I did NaNoWriMo three years ago. I didn’t publicize it, kept it fairly well hidden, actually — I just felt like doing it, and I did. What I got was 50,000 words (more like 55,000, I think) of…something. It wasn’t a novel, certainly (not that I was expecting it to be), just the very beginning of a story about something, with some good bits and some bad bits with a strong beginning and a super-weak ending and a whole lot of holes to be filled.

I was working 60-hour weeks, and had a spouse and a toddler; it probably took a year after that November 30 to get back to it at all, and when I did all I could make myself do was reread, clean up a bit around the edges (when what I needed was a bulldozer, and then twice as many words) and wonder where I’d intended to be going with some of it. My wife has read through most of it, and I sent a few pages of it to a friend for feedback who (as far as I can tell) never got around to it, and that’s it. Not that there mightn’t be some part of it that has some use to me, somehow, someday, but it’s pretty clearly not going to turn into the Great American Novel, or even a small-n novel. I “won,” per the rules of the site, but if the goal was to actually write a novel, there’s no avoiding the fact that I basically failed.

On the way, I confirmed a lot of things I thought or knew, a lot of them pretty valid criticisms of the whole NaNo idea. Whatever they may tell you, 50,000 words isn’t really a novel (unless you’re a genius like Jerzy Kosinski, and even then I assume you start by writing twice that many words and then cutting out the trash); you can’t write a novel in a month (unless you’re Stephen King, so no matter who you are you can’t write one I want to read); writing is incredibly hard, and not nearly everybody who thinks they can do it can do it. Most of the fiction written in November (and most months, but especially November), I’ve no doubt, is trash, valueless to anyone but the writer him- or herself.

So…I’m doing it again.

## Supplied data
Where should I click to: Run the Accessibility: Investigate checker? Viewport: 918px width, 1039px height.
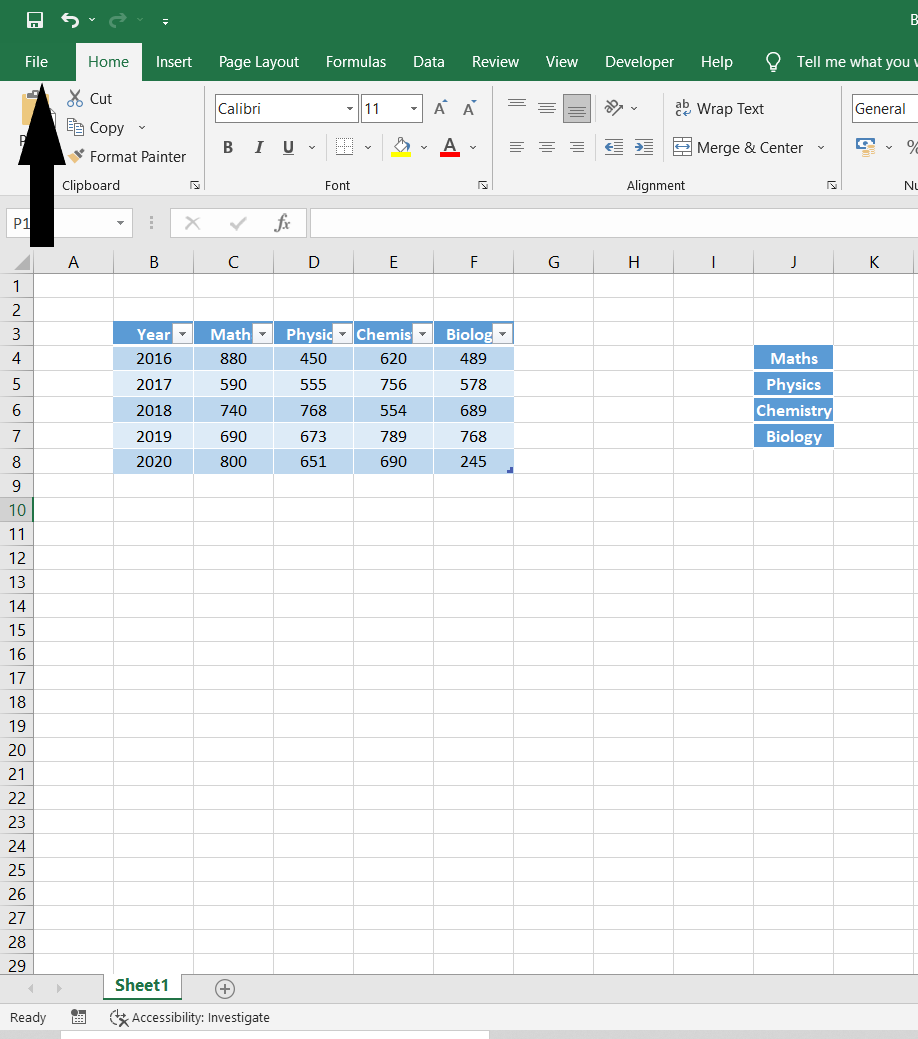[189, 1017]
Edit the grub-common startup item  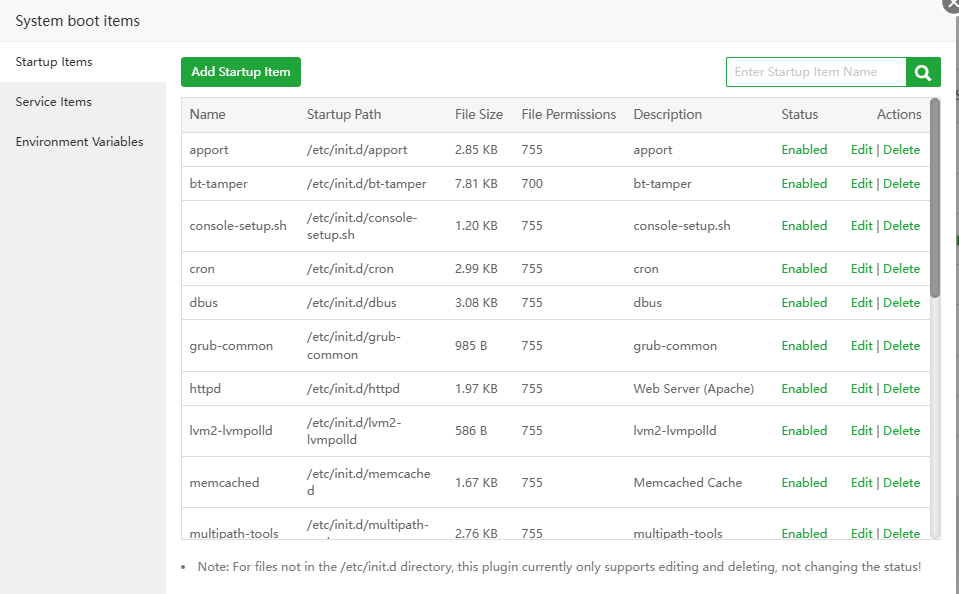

## Complete the following
1. Why, according to the text about NaNoWriMo, did it take the writer so long to return to the draft after that November? Explain in one to three sentences.
2. Extend the text about NaNoWriMo by writing what follows its last sentence.

## Answer set
1. The writer was working 60-hour weeks and had a spouse and a toddler. Because of that, it probably took a year after that November 30 to get back to the draft at all.

2.
It’s weird. I know how much time it takes and how frustrating it can be and how much false advertising there is in it and how unlikely it is that anything of any measurable value will come out of my doing it. But I decided, a week or two ago, that I’m going to do it again. Because I have the beginnings of an idea that’s been nagging at me for months and I want to see if it’s anything. Because I love to write, and at least as much as that, as good and rewarding as my various excuses may be, I hate not writing, and yet I still seem to find time in my day for at least a few bad reasons not to do it. And sure, there’s no reason I couldn’t just kick my own ass and do the same sort of thing any old time of the year, but it’s almost November and it’s a good time for me, so why not do it when everyone else does? Why not show up some Sunday afternoon next month and spend a couple hours typing away with a bunch of other freaks? I can’t think of a reason.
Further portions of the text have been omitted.